*** Opening Provided records ***

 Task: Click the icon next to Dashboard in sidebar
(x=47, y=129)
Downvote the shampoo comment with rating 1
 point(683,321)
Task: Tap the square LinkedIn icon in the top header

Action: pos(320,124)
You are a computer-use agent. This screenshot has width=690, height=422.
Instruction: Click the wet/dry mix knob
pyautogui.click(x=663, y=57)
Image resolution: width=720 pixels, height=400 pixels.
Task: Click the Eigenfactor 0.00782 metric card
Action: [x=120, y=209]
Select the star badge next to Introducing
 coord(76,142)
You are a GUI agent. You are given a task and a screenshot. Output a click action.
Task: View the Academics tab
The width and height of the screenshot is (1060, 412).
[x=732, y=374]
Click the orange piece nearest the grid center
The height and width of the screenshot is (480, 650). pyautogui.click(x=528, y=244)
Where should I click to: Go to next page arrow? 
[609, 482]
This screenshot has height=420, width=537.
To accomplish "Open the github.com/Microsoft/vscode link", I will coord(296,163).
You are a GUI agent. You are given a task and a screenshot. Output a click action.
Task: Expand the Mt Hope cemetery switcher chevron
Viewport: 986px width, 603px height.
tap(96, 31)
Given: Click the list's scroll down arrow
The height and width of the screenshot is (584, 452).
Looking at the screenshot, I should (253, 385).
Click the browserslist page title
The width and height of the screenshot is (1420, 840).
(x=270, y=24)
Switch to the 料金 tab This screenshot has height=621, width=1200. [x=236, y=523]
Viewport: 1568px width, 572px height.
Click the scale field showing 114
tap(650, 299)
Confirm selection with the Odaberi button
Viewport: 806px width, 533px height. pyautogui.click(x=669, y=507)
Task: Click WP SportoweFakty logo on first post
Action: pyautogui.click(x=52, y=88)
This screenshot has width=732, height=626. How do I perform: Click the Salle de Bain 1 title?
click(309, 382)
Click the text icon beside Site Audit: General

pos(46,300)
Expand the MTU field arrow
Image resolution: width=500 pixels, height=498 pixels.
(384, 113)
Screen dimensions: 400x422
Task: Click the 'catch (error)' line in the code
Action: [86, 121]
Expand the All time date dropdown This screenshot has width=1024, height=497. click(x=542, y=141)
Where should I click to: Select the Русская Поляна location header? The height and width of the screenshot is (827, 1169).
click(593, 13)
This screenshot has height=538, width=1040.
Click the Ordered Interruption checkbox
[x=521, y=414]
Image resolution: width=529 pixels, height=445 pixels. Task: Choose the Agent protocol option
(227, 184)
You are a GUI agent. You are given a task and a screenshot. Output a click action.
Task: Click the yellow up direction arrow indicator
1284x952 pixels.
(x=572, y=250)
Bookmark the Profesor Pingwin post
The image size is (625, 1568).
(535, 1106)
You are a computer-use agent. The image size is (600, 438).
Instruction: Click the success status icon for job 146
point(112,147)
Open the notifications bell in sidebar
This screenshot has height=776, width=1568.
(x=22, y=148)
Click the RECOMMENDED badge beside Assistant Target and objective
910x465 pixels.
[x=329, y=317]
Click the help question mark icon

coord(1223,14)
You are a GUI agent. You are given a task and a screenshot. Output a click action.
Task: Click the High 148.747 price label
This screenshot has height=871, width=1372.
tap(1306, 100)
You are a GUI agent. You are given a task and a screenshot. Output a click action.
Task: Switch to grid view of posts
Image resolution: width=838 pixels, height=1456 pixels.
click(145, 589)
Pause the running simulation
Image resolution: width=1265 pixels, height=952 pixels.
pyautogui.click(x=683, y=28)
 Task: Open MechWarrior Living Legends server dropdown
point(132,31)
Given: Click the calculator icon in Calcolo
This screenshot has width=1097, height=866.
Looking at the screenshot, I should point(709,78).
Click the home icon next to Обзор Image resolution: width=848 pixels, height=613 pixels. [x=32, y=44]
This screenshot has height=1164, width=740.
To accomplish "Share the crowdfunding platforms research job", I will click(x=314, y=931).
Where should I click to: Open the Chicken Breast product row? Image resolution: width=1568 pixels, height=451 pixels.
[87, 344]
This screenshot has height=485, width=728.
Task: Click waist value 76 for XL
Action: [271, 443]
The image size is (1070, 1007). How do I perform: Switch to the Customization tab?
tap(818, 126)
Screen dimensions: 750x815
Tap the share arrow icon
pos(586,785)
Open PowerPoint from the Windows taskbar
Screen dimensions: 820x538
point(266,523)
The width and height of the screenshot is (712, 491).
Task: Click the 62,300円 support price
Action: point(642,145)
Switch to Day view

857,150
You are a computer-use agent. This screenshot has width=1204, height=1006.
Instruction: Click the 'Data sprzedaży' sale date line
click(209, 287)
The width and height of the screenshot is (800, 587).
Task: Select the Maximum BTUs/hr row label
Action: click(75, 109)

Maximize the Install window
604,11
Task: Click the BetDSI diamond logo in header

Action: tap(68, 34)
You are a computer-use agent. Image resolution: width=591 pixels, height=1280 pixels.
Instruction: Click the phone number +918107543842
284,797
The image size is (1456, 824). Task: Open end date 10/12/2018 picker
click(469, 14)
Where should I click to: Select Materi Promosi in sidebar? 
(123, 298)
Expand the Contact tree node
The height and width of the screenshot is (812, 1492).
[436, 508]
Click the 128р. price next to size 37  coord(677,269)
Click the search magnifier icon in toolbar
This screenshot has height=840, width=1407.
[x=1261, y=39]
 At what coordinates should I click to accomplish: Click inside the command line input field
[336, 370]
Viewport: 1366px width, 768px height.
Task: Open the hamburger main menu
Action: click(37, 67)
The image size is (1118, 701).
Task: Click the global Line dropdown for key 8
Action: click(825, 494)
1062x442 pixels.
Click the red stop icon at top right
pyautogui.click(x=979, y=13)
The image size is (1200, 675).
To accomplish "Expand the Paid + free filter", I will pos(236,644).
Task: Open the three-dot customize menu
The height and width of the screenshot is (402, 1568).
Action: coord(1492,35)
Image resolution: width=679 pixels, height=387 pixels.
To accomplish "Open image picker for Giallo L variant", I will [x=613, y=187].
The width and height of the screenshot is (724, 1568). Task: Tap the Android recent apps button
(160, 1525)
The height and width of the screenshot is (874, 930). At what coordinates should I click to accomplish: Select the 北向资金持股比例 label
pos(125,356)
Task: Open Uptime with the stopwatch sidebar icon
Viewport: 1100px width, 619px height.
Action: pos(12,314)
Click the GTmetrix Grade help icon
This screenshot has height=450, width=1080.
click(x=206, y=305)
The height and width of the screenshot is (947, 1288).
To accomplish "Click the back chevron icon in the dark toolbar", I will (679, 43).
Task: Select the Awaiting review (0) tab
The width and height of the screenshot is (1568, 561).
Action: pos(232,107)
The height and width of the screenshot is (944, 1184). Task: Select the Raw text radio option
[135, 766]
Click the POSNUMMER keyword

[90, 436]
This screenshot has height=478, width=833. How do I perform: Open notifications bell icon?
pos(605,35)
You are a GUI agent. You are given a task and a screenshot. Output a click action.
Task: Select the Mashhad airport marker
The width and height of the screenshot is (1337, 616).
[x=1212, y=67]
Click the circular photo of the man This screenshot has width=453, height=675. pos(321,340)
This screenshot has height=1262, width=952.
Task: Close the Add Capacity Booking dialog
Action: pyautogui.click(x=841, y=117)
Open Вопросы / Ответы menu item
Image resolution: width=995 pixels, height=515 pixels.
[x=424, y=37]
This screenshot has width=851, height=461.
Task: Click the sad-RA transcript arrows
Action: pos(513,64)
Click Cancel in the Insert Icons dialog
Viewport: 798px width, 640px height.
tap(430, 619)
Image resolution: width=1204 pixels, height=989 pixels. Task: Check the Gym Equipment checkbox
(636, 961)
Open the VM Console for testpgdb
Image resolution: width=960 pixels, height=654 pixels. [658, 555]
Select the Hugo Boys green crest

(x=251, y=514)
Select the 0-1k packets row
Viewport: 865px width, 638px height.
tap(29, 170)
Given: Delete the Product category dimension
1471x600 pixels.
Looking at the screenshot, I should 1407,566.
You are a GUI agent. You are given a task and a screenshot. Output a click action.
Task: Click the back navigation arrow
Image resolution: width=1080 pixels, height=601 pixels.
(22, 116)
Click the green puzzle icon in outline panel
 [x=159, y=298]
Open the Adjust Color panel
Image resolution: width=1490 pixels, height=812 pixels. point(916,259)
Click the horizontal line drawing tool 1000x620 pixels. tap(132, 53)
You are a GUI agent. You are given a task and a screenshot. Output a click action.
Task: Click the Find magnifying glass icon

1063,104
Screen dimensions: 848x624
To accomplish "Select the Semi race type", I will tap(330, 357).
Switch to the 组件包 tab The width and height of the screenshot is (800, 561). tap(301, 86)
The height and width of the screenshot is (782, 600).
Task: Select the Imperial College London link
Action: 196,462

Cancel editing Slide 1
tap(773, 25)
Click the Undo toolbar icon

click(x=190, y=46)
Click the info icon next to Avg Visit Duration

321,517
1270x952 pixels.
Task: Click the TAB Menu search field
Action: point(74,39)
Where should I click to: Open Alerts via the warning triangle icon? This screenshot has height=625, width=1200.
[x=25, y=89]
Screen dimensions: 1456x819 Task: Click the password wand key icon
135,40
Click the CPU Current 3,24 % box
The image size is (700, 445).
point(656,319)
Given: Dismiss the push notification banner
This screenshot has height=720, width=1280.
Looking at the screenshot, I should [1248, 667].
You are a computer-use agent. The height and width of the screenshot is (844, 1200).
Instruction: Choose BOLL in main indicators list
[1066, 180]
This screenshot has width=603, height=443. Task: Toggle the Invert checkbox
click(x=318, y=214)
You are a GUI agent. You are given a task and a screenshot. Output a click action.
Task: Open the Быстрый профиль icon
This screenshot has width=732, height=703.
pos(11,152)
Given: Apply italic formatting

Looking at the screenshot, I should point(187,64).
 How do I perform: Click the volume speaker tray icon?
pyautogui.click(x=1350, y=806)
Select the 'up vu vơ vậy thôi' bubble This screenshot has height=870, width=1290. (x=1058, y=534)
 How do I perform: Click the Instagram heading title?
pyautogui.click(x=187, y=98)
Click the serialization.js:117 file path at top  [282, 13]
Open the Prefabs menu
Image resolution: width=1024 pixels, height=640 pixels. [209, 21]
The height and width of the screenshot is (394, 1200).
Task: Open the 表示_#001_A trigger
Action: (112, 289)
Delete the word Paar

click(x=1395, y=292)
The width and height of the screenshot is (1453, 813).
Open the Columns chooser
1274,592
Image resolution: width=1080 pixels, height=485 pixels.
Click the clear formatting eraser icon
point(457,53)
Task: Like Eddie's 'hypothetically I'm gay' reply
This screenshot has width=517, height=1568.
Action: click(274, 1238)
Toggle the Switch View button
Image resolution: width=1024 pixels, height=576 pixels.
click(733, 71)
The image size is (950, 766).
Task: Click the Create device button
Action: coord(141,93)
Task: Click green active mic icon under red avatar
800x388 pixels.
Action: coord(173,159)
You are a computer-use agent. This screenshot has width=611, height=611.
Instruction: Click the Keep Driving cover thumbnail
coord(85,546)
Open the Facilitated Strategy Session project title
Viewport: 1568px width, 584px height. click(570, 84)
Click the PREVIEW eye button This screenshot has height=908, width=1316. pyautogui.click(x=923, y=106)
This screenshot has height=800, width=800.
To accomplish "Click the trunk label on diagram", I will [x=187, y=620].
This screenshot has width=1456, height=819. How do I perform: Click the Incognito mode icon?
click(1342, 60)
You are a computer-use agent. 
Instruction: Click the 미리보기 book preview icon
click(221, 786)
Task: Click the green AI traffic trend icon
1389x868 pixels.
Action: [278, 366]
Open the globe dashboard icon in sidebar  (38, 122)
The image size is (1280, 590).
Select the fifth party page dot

*** Closing Provided records ***

(Exercise aim)
A single number is expected: how many lines in the material above contain the word "computer".

(Response)
7